OBJECTIVES:
**A.** In the passage on Huey task revoking and pipelines, write out the stretch from "To get started, let’s" through "a Result handle.".
**B.** Answer these from the passage on Huey task revoking and pipelines:
(i) What type of value does the revoke_until parameter take?
(ii) Which method is used to create a Task instance?
(iii) What is returned when a pipeline is enqueued?
**C.** How would the passage on Huey task revoking and pipelines carry on? Continue it from the point where it stops.
------ SUPPLIED PASSAGE ------
The revoke() method accepts two optional parameters:

  • revoke_once - boolean flag, if set then only the next occurrence of the task will be revoked, after which it will be restored automatically.
  • revoke_until - datetime, which specifies the time at which the task should be automatically restored.

For example, suppose we have a task that sends email notifications, but our mail server goes down and won’t be fixed for a while. We can revoke the task for a couple of hours, after which time it will start executing again:

@huey.periodic_task(crontab(minute='0', hour='*'))
def send_notification_emails():
    # ... code to send emails ...

Here is how we might revoke the task for the next 3 hours:

>>> now = datetime.datetime.now()
>>> eta = now + datetime.timedelta(hours=3)
>>> send_notification_emails.revoke(revoke_until=eta)

Alternatively, we could use revoke_once=True to just skip the next execution of the task:

>>> send_notification_emails.revoke(revoke_once=True)

At any time, the task can be restored using the usual restore() method, and it’s status can be checked using the is_revoked() method.

Task pipelines

Huey supports pipelines (or chains) of one or more tasks that should be executed sequentially.

To get started, let’s review the usual way we execute tasks:

@huey.task()
def add(a, b):
    return a + b

result = add(1, 2)

An equivalent, but more verbose, way is to use the s() method to create a Task instance and then enqueue it explicitly:

# Create a task representing the execution of add(1, 2).
task = add.s(1, 2)

# Enqueue the task instance, which returns a Result handle.
result = huey.enqueue(task)

So the following are equivalent:

result = add(1, 2)

# And:
result = huey.enqueue(add.s(1, 2))

The TaskWrapper.s() method is used to create a Task instance (which represents the execution of the given function). The Task is what gets serialized and sent to the consumer.

To create a pipeline, we will use the TaskWrapper.s() method to create a Task instance. We can then chain additional tasks using the Task.then() method:

add_task = add.s(1, 2)  # Create Task to represent add(1, 2) invocation.

# Add additional tasks to pipeline by calling add_task.then().
pipeline = (add_task
            .then(add, 3)  # Call add() with previous result (1+2) and 3.
            .then(add, 4)  # Previous result ((1+2)+3) and 4.
            .then(add, 5)) # Etc.

# When a pipeline is enqueued, a ResultGroup is returned (which is
# comprised of individual Result instances).
result_group = huey.enqueue(pipeline)

# Print results of above pipeline.
print(result_group.get(blocking=True))
# [3, 6, 10, 15]

# Alternatively, we could have iterated over the result group:
for result in result_group:
    print(result.get(blocking=True))
------ MATERIAL ------
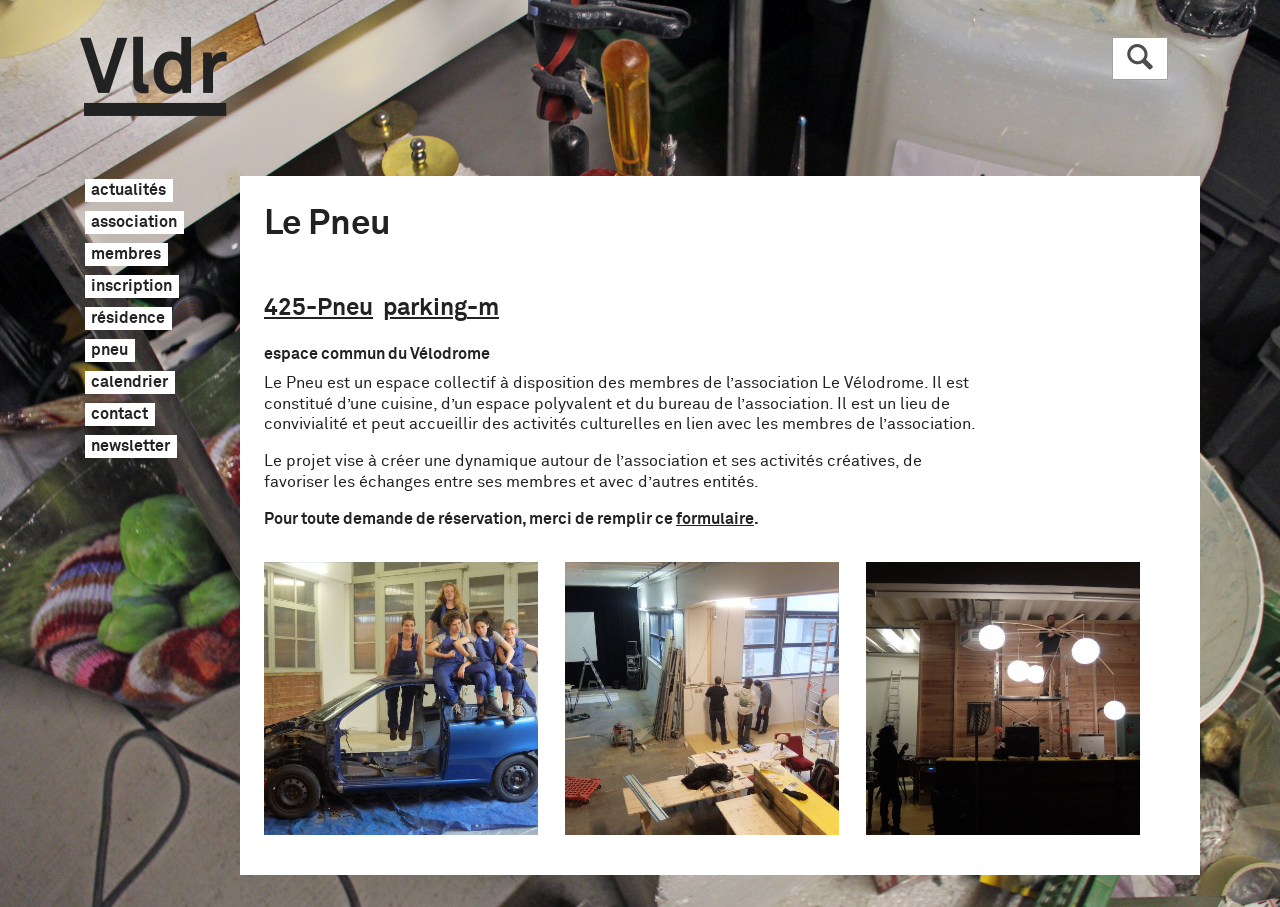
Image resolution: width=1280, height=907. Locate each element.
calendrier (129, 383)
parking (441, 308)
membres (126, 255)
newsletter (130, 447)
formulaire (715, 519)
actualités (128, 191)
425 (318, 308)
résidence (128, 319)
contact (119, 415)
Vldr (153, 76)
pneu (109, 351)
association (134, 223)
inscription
------
THE REPLIES:
**A.**
To get started, let’s review the usual way we execute tasks:

@huey.task()
def add(a, b):
    return a + b

result = add(1, 2)

An equivalent, but more verbose, way is to use the s() method to create a Task instance and then enqueue it explicitly:

# Create a task representing the execution of add(1, 2).
task = add.s(1, 2)

# Enqueue the task instance, which returns a Result handle.

**B.**
(i) A datetime.
(ii) The TaskWrapper.s() method.
(iii) A ResultGroup, made up of individual Result instances.

**C.**
# 3
# 6
# 10
# 15

When enqueueing a task pipeline, the return value will be a ResultGroup, which encapsulates the Result objects for the individual tasks. ResultGroup can be iterated over or you can use the ResultGroup.get() method to get all the task return values as a list.

Note that the return value from the parent task is passed to the next task in the pipeline, and so on.

If the value returned by the parent function is a tuple, then the tuple will be used to extend the *args for the next task. Likewise, if the parent function returns a dict, then the dict will be used to update the **kwargs for the next task.

Example of chaining fibonacci calculations:

@huey.task()
def fib(a, b=1):
    a, b = a + b, a
    return (a, b)  # returns tuple, which is passed as *args

pipe = (fib.s(1)
        .then(fib)
        .then(fib)
        .then(fib))
results = huey.enqueue(pipe)

print(results(True))  # Resolve results, blocking until all are finished.
# [(2, 1), (3, 2), (5, 3), (8, 5)]

For more information, see the following API docs:

Locking tasks

Task locking can be accomplished using the Huey.lock_task() method, which can be used as a context-manager or decorator.

This lock prevents multiple invocations of a task from running concurrently.

If a second invocation occurs and the lock cannot be acquired, then a special TaskLockedException is raised and the task will not be executed. If the task is configured to be retried, then it will be retried normally.

Examples:

@huey.periodic_task(crontab(minute='*/5'))
@huey.lock_task('reports-lock')  # Goes *after* the task decorator.
def generate_report():
    # If a report takes longer than 5 minutes to generate, we do
    # not want to kick off another until the previous invocation
    # has finished.
    run_report()


@huey.periodic_task(crontab(minute='0'))
def backup():
    # Generate backup of code
    do_code_backup()

    # Generate database backup. Since this may take longer than an
    # hour, we want to ensure that it is not run concurrently.
    with huey.lock_task('db-backup'):
        do_db_backup()

See Huey.lock_task() for API documentation.

Signals

The Consumer sends signals as it processes tasks. The Huey.signal() method can be used to attach a callback to one or more signals, which will be invoked synchronously by the consumer when the signal is sent.

For a simple example, we can add a signal handler that simply prints the signal name and the ID of the related task.

@huey.signal()
def print_signal_args(signal, task, exc=None):
    if signal == SIGNAL_ERROR:
        print('%s - %s - exception: %s' % (signal, task.id, exc))
    else:
        print('%s - %s' % (signal, task.id))

The signal() method is used to decorate the signal-handling function. It accepts an optional list of signals. If none are provided, as in our example, then the handler will be called for any signal.

The callback function (print_signal_args) accepts two required arguments, which are present on every signal: signal and task. Additionally, our handler accepts an optional third argument exc which is only included with SIGNAL_ERROR. SIGNAL_ERROR is only sent when a task raises an uncaught exception during execution.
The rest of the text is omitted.